Member of the Montana House of Representatives from the 21st district
- Incumbent
- Assumed office January 4, 2019
- Preceded by: Tom Jacobson

Member of the Montana Senate from the 11th district
- In office January 5, 2015 – January 4, 2019
- Preceded by: Anders Blewett
- Succeeded by: Tom Jacobson

Member of the Montana Senate from the 13th district
- In office January 3, 2011 – January 5, 2015
- Preceded by: Joseph Tropila
- Succeeded by: Brian Hoven

Personal details
- Born: Francis Edward Buttrey December 14, 1965 (age 60) Helena, Montana, U.S.
- Party: Republican
- Education: Montana State University

= Edward Buttrey =

American politician

 Francis "Ed" Edward Buttrey (born December 14, 1965) is a Republican member of the Montana Legislature. He served in the Montana Senate from 2011 to 2019 and then served in the Montana House of Representatives. Since 2019 he has served as a Representative for House District 21 which covers northwest Great Falls and Black Eagle. Due to Montana term limits he will be unable to seek re-election for this seat in 2026.

==Legislative history==
Buttrey served as Majority Whip in the Senate during the 2015-2016 session.

Buttrey has garnered a mixed reputation in regards to policy during his tenure in both Montana legislative bodies. Though Buttrey was lauded by centrist Republicans and Democrats alike for working on Medicaid expansion in Montana, he was criticized by the Center for Budget and Policy Priorities for his legislation which the Center said "would likely cause coverage losses similar to or even higher than those of Arkansas, the first state with a Medicaid work requirement. That state ended coverage for more than 18,000 people.”

In 2013, Buttrey voted for SB 405 which repealed same-day voter registration. Then-AARP President Jeannine English described the bill and other measures like it as "...a form of voter suppression."

In 2019, Buttrey voted against Montana HB 547 which prohibits employers from stopping employees from discussing wages.

==Campaign for U.S House==
On December 18, 2016, Buttrey announced his candidacy for the special election to fill Montana's at-large U.S. House seat vacated by United States Secretary of the Interior appointee Ryan Zinke.

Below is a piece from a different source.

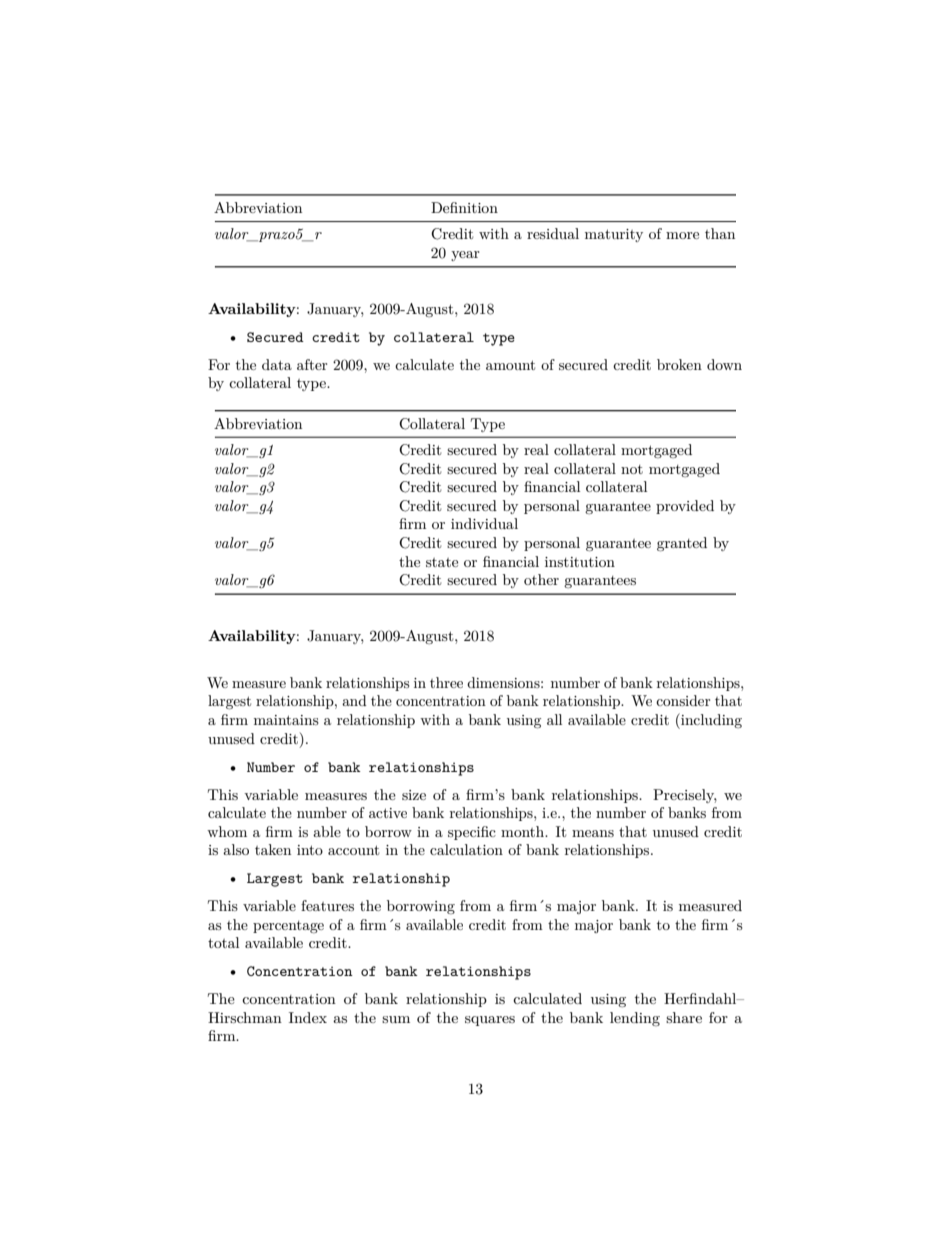  Describe the element at coordinates (685, 507) in the document. I see `provided` at that location.
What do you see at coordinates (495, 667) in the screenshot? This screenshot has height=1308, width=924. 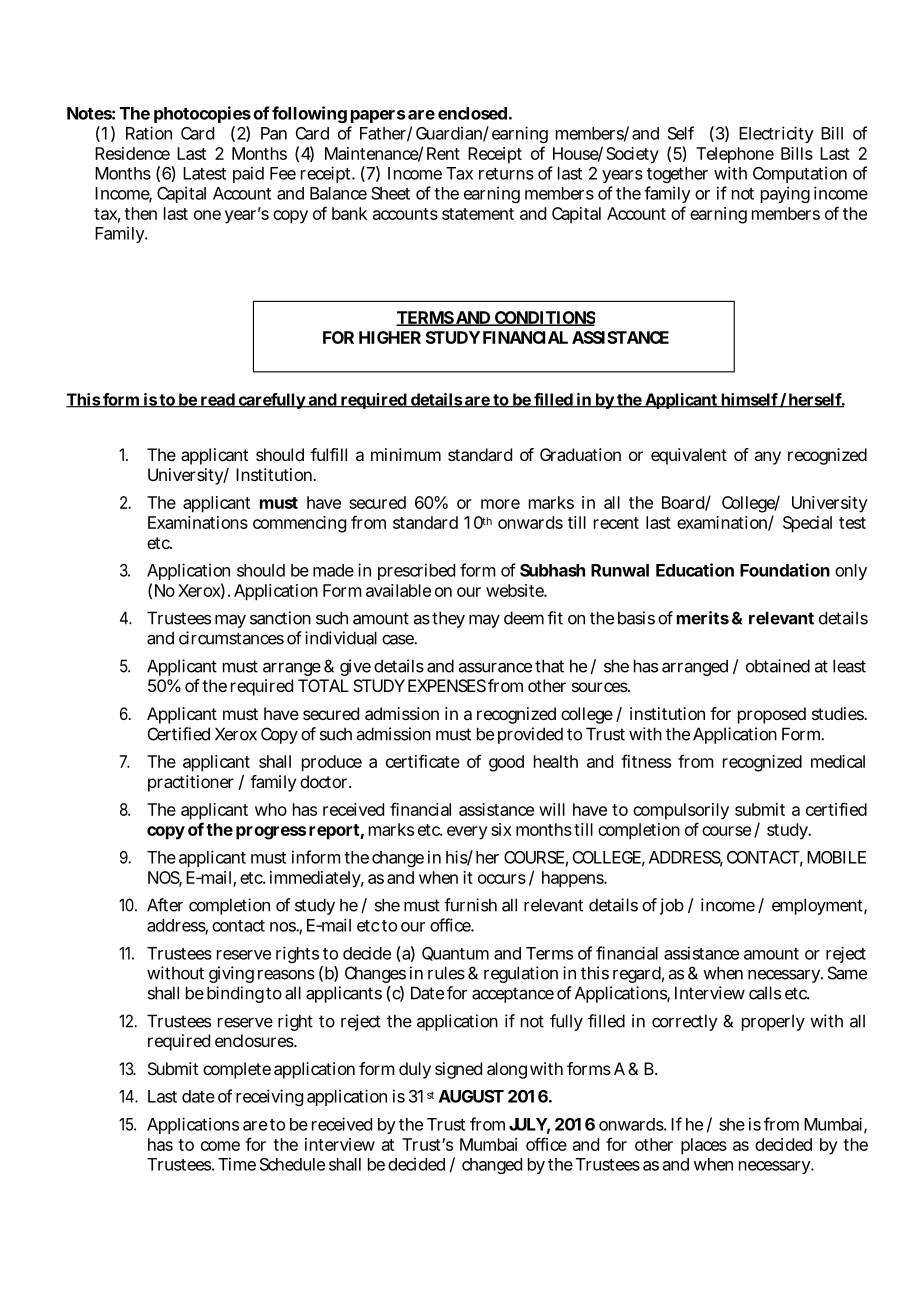 I see `assurance` at bounding box center [495, 667].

At the Republican party convention on March 3, 2017, Buttrey and multiple other GOP candidates were eliminated in favor of businessman Greg Gianforte who would go on to win the general election as well.

==Election history==
Buttrey first ran for the Montana legislature in 2010. For Senate District 13 he defeated former state Rep. Kathleen Galvin-Halcro with 58% of the vote. A complaint was lodged against Buttrey for illegally coordinating with a dark money group during the campaign. The charges against Buttrey were dismissed, though nine others were found culpable. During the legislative session Buttrey was appointed Chair of both the Local Government and Legislative Administration committees.

Due to redistricting following the US census Buttrey ran for Senate District 13 in the 2014 elections. The new district still covered Cascade County. His opponent was Democrat Vonnie Brown. Buttrey received 3,494 votes compared to 2,988 for Brown. He was appointed Chair of the Business, Labor, and Economic Affairs committee. Because of Montana term limits, he was unable to seek re-election.

In 2018 he ran for Montana House District 21. He won a three-way primary with 75% of the vote. In the general election he defeated Democrat Leesha Ford with 54% of the vote. For the 2020 election he won against Sally Tucker in the primary. He then defeated opponent Jaime Horn with 66% of the vote to retain his House seat. During the campaign Horn submitted a picture to MTN News showing Buttrey in a room with a swastika. It was quickly shown to be a captured flag hanging at the VFW.

Buttrey ran for re-election in 2022. He faced no challengers in the primaries. He contested the general election against Lela Graham, Executive Director of Independence Rock Coalition and Army Veteran. Buttrey received 65% of the vote securing his seat for another term. For the 2023 session he was appointed Chair of the Business and Labor committee. In 2024 Graham ran again. Buttrey won with 67% of the vote. He was again assigned as Chair to the Business and Labor committee.

==Personal life==
Buttrey received a degree in electrical engineering from Montana State University. He owns several business in Great Falls. He is a volunteer firefighter and volunteer football coach.